[Stored items]
☆ ☆ ☆ ☆

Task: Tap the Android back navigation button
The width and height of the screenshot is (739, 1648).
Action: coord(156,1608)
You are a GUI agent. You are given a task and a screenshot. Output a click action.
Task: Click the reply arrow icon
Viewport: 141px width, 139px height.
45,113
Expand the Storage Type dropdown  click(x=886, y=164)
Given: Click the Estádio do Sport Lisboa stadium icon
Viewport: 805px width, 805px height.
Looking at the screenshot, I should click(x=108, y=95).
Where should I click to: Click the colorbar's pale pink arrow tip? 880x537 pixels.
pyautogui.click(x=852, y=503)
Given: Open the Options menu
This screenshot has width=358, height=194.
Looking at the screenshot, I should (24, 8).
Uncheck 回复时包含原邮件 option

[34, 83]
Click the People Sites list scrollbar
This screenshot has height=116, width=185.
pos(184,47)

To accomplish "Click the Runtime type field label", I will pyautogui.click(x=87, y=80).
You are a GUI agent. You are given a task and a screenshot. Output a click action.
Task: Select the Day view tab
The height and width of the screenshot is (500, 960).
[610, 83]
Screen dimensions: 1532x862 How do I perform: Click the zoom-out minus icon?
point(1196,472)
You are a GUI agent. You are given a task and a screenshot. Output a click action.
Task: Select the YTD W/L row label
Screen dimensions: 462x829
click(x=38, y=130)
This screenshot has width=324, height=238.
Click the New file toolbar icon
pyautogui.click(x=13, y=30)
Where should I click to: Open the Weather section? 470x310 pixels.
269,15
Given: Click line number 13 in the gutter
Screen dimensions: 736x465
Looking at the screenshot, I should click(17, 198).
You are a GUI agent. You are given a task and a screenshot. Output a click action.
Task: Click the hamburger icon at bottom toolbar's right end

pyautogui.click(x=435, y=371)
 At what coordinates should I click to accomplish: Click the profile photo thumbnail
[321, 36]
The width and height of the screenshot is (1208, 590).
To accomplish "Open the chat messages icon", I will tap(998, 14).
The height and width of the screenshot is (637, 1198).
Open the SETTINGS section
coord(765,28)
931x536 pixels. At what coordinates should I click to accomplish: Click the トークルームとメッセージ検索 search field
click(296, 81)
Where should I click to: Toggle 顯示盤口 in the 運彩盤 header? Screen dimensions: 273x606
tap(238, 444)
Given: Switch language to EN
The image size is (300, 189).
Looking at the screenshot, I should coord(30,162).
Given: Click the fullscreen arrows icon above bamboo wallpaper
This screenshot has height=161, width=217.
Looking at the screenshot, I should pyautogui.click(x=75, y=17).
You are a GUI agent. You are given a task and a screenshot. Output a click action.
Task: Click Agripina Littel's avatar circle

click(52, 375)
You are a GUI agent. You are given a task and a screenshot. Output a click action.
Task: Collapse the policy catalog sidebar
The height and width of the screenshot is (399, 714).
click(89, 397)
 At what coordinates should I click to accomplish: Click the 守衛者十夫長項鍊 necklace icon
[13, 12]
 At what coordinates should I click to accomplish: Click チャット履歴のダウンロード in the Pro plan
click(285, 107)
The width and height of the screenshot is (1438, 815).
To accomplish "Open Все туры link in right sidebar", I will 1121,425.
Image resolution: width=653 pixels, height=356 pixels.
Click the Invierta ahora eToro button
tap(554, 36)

☆ ☆ ☆ ☆

• **What is required**
Write the records out again. Each one must match exactly.

• **Result for this task**
Task: Tap the Android back navigation button
The width and height of the screenshot is (739, 1648).
Action: coord(156,1608)
You are a GUI agent. You are given a task and a screenshot. Output a click action.
Task: Click the reply arrow icon
Viewport: 141px width, 139px height.
45,113
Expand the Storage Type dropdown  click(x=886, y=164)
Given: Click the Estádio do Sport Lisboa stadium icon
Viewport: 805px width, 805px height.
Looking at the screenshot, I should click(x=108, y=95).
Where should I click to: Click the colorbar's pale pink arrow tip? 880x537 pixels.
pyautogui.click(x=852, y=503)
Given: Open the Options menu
This screenshot has width=358, height=194.
Looking at the screenshot, I should (24, 8).
Uncheck 回复时包含原邮件 option

[34, 83]
Click the People Sites list scrollbar
This screenshot has height=116, width=185.
pos(184,47)

To accomplish "Click the Runtime type field label", I will pyautogui.click(x=87, y=80).
You are a GUI agent. You are given a task and a screenshot. Output a click action.
Task: Select the Day view tab
The height and width of the screenshot is (500, 960).
[610, 83]
Screen dimensions: 1532x862 How do I perform: Click the zoom-out minus icon?
point(1196,472)
You are a GUI agent. You are given a task and a screenshot. Output a click action.
Task: Select the YTD W/L row label
Screen dimensions: 462x829
click(x=38, y=130)
This screenshot has width=324, height=238.
Click the New file toolbar icon
pyautogui.click(x=13, y=30)
Where should I click to: Open the Weather section? 470x310 pixels.
269,15
Given: Click line number 13 in the gutter
Screen dimensions: 736x465
Looking at the screenshot, I should click(17, 198).
You are a GUI agent. You are given a task and a screenshot. Output a click action.
Task: Click the hamburger icon at bottom toolbar's right end

pyautogui.click(x=435, y=371)
 At what coordinates should I click to accomplish: Click the profile photo thumbnail
[321, 36]
The width and height of the screenshot is (1208, 590).
To accomplish "Open the chat messages icon", I will tap(998, 14).
The height and width of the screenshot is (637, 1198).
Open the SETTINGS section
coord(765,28)
931x536 pixels. At what coordinates should I click to accomplish: Click the トークルームとメッセージ検索 search field
click(296, 81)
Where should I click to: Toggle 顯示盤口 in the 運彩盤 header? Screen dimensions: 273x606
tap(238, 444)
Given: Switch language to EN
The image size is (300, 189).
Looking at the screenshot, I should coord(30,162).
Given: Click the fullscreen arrows icon above bamboo wallpaper
This screenshot has height=161, width=217.
Looking at the screenshot, I should pyautogui.click(x=75, y=17).
You are a GUI agent. You are given a task and a screenshot. Output a click action.
Task: Click Agripina Littel's avatar circle

click(52, 375)
You are a GUI agent. You are given a task and a screenshot. Output a click action.
Task: Collapse the policy catalog sidebar
The height and width of the screenshot is (399, 714).
click(89, 397)
 At what coordinates should I click to accomplish: Click the 守衛者十夫長項鍊 necklace icon
[13, 12]
 At what coordinates should I click to accomplish: Click チャット履歴のダウンロード in the Pro plan
click(285, 107)
The width and height of the screenshot is (1438, 815).
To accomplish "Open Все туры link in right sidebar", I will 1121,425.
Image resolution: width=653 pixels, height=356 pixels.
Click the Invierta ahora eToro button
tap(554, 36)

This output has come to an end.